_Description of the task:_
Because the images are not wanted, restate every line below word for word without them.

_Records provided:_
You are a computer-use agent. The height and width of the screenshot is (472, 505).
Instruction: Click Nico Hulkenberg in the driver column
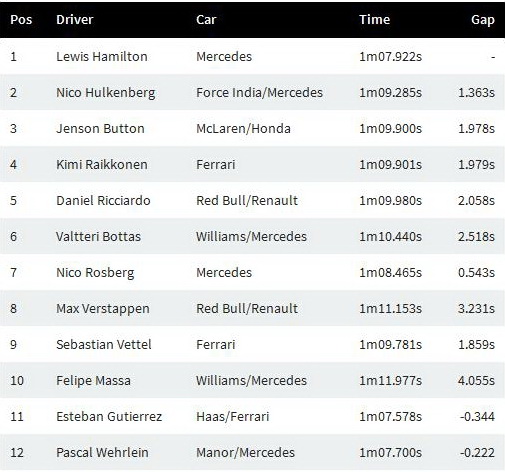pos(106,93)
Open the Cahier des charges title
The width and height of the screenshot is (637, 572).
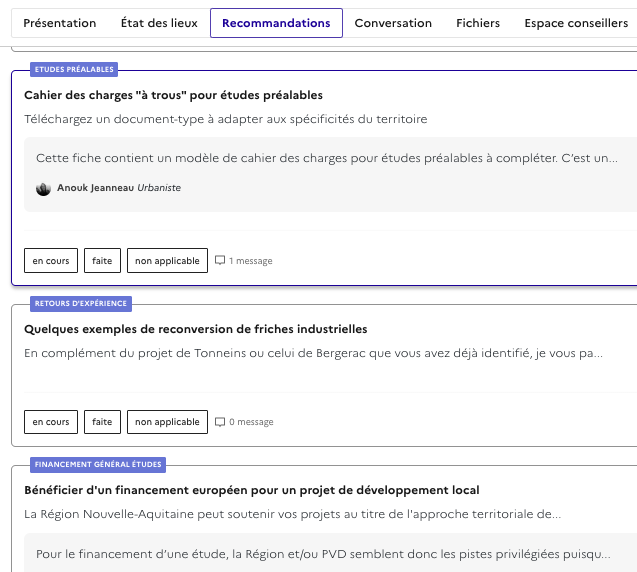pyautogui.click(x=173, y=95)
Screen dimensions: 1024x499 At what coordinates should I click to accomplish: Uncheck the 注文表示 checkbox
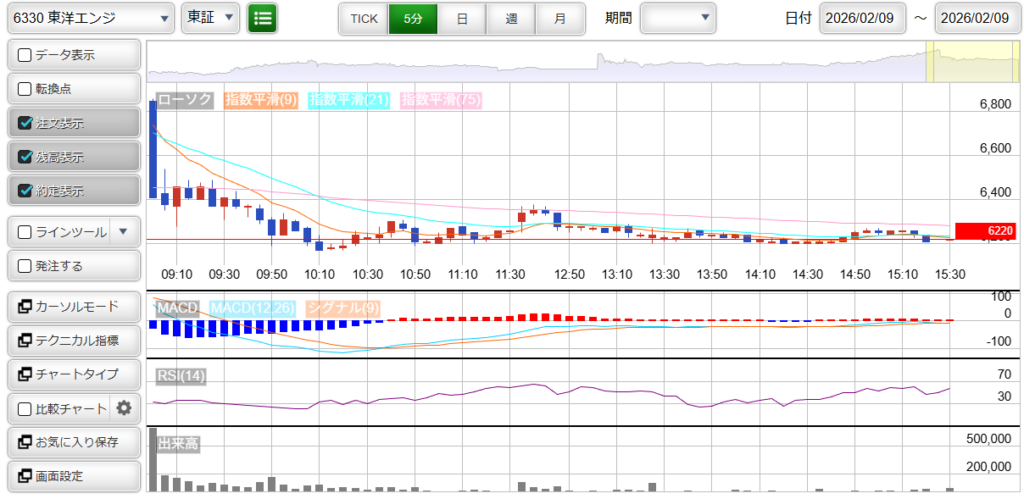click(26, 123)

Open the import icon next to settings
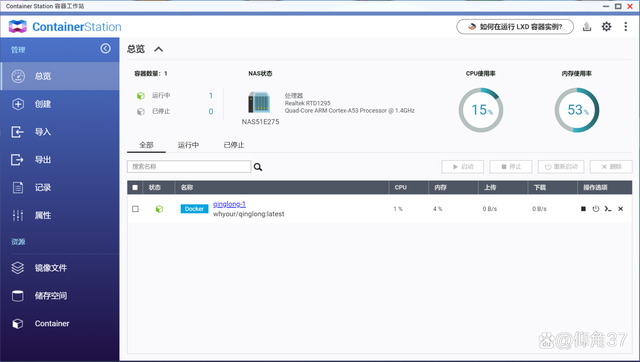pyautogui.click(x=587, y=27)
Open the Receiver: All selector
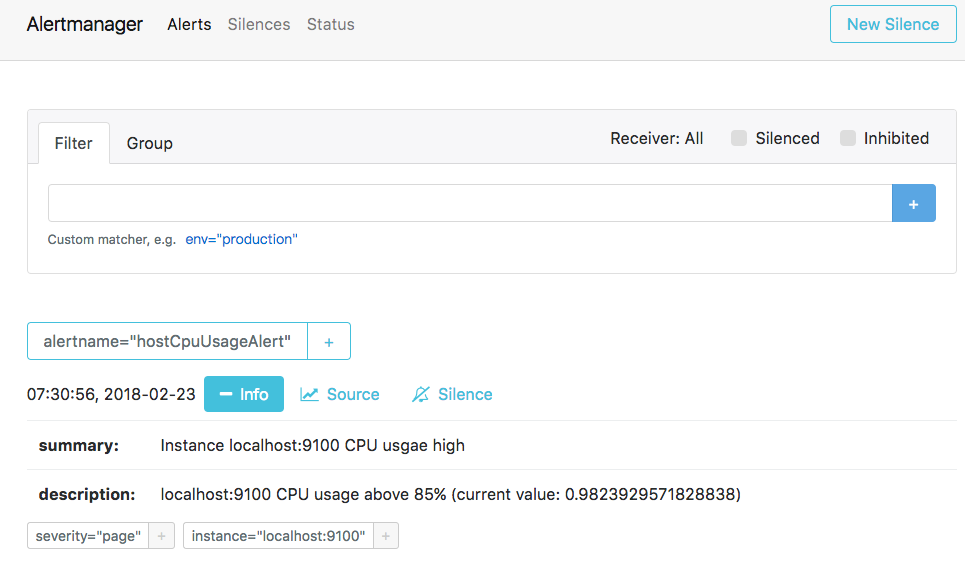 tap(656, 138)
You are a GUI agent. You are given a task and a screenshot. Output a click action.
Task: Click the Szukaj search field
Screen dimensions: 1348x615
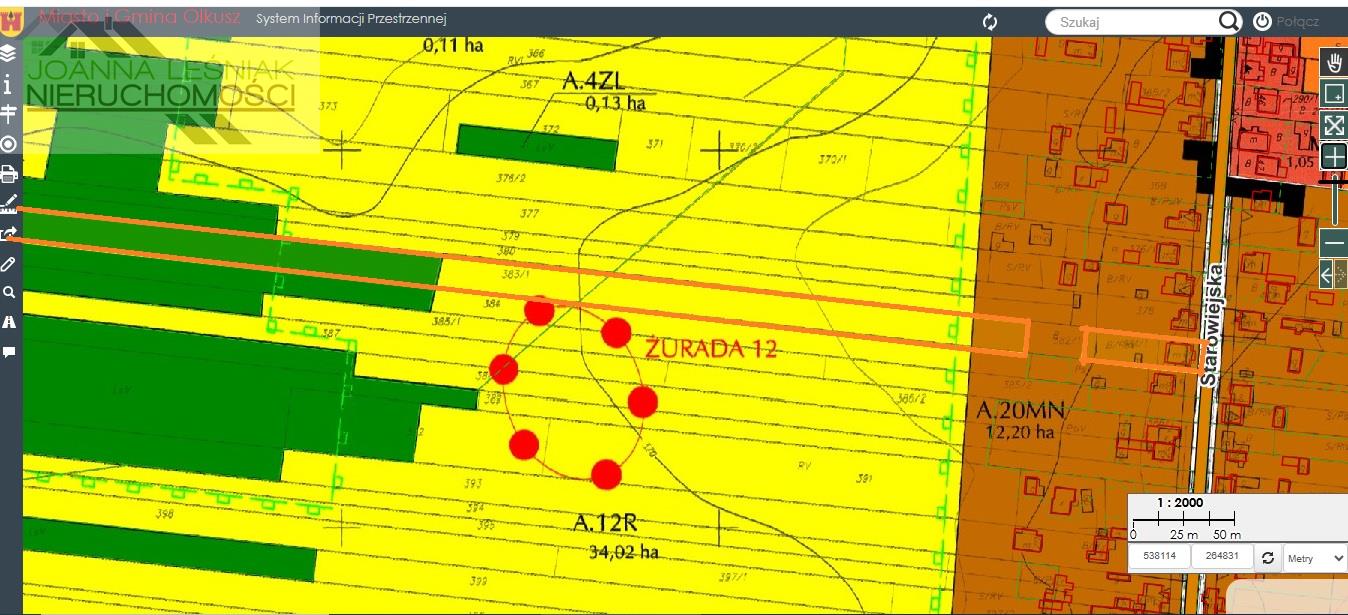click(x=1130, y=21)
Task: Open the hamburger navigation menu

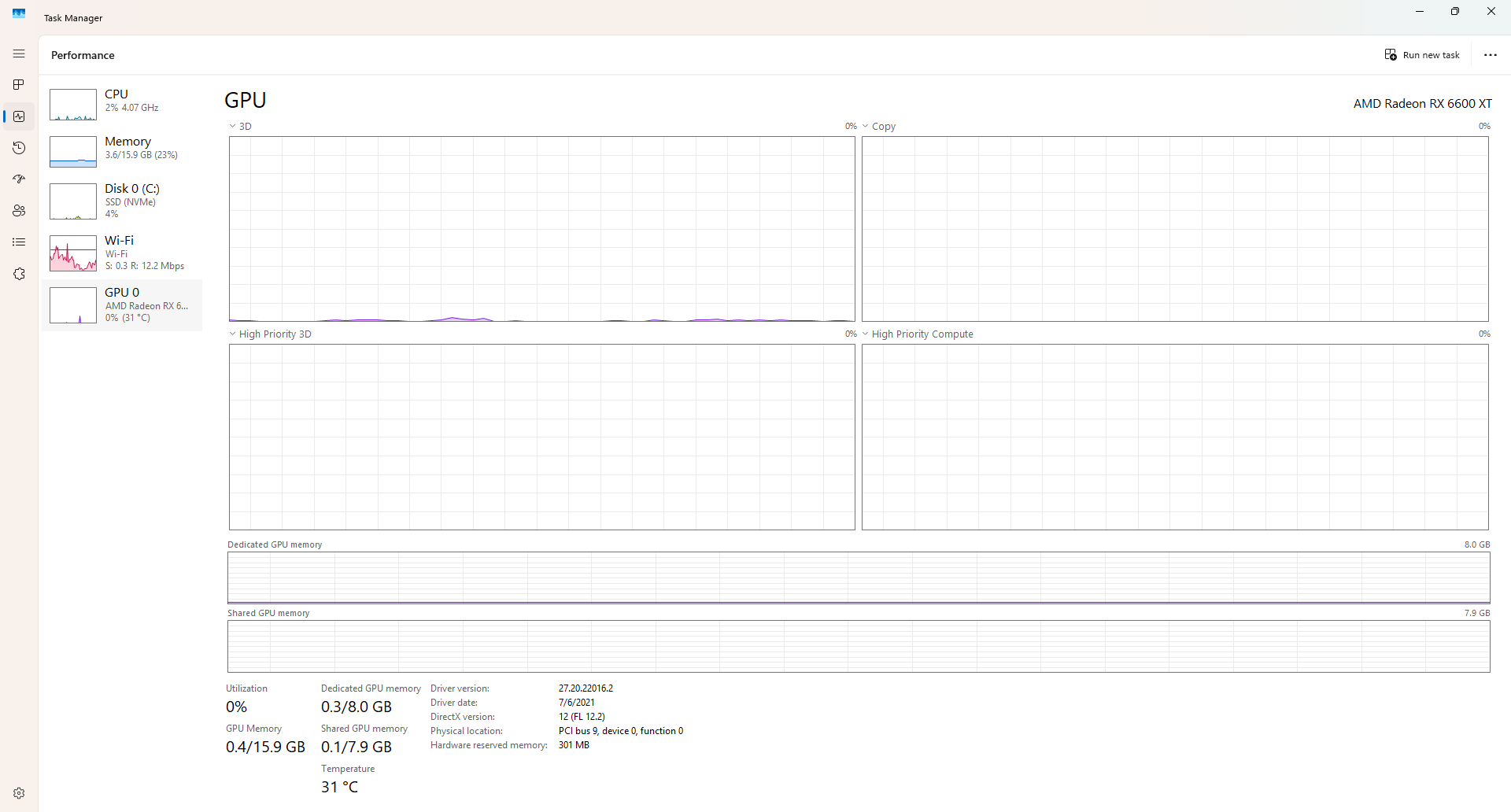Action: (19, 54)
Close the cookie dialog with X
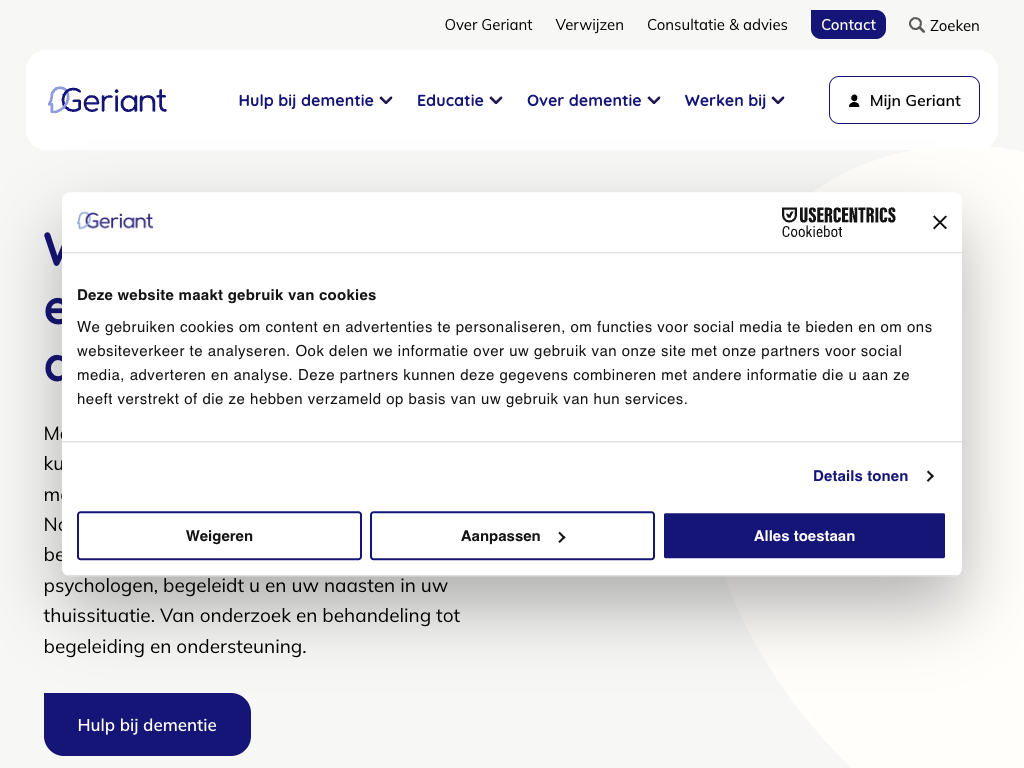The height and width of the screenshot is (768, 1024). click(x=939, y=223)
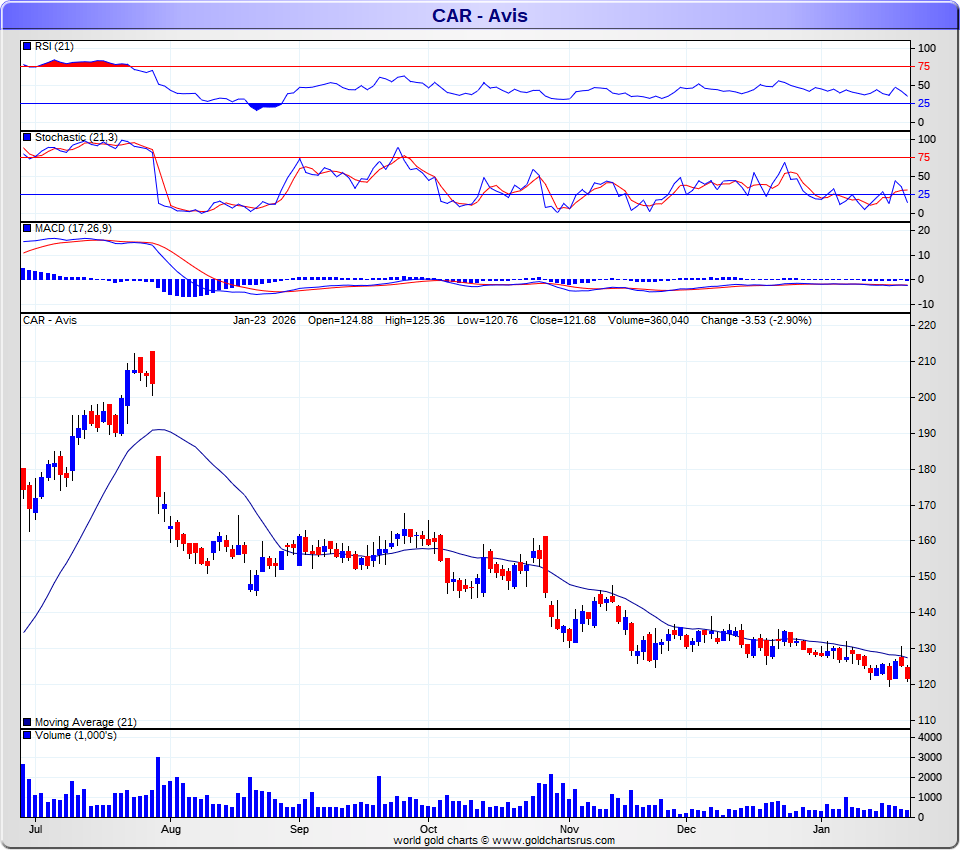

_Exercise output:_
You are a computer-use agent. The height and width of the screenshot is (472, 505).
Instruction: Click Nico Hulkenberg in the driver column
pos(106,93)
Open the Cahier des charges title
The width and height of the screenshot is (637, 572).
pyautogui.click(x=173, y=95)
Screen dimensions: 1024x499 At what coordinates should I click to accomplish: Uncheck the 注文表示 checkbox
click(26, 123)

Open the import icon next to settings
pyautogui.click(x=587, y=27)
Open the Receiver: All selector
 tap(656, 138)
You are a GUI agent. You are given a task and a screenshot. Output a click action.
Task: Click the Szukaj search field
Screen dimensions: 1348x615
click(x=1130, y=21)
Task: Open the hamburger navigation menu

Action: (19, 54)
Close the cookie dialog with X
The height and width of the screenshot is (768, 1024). click(x=939, y=223)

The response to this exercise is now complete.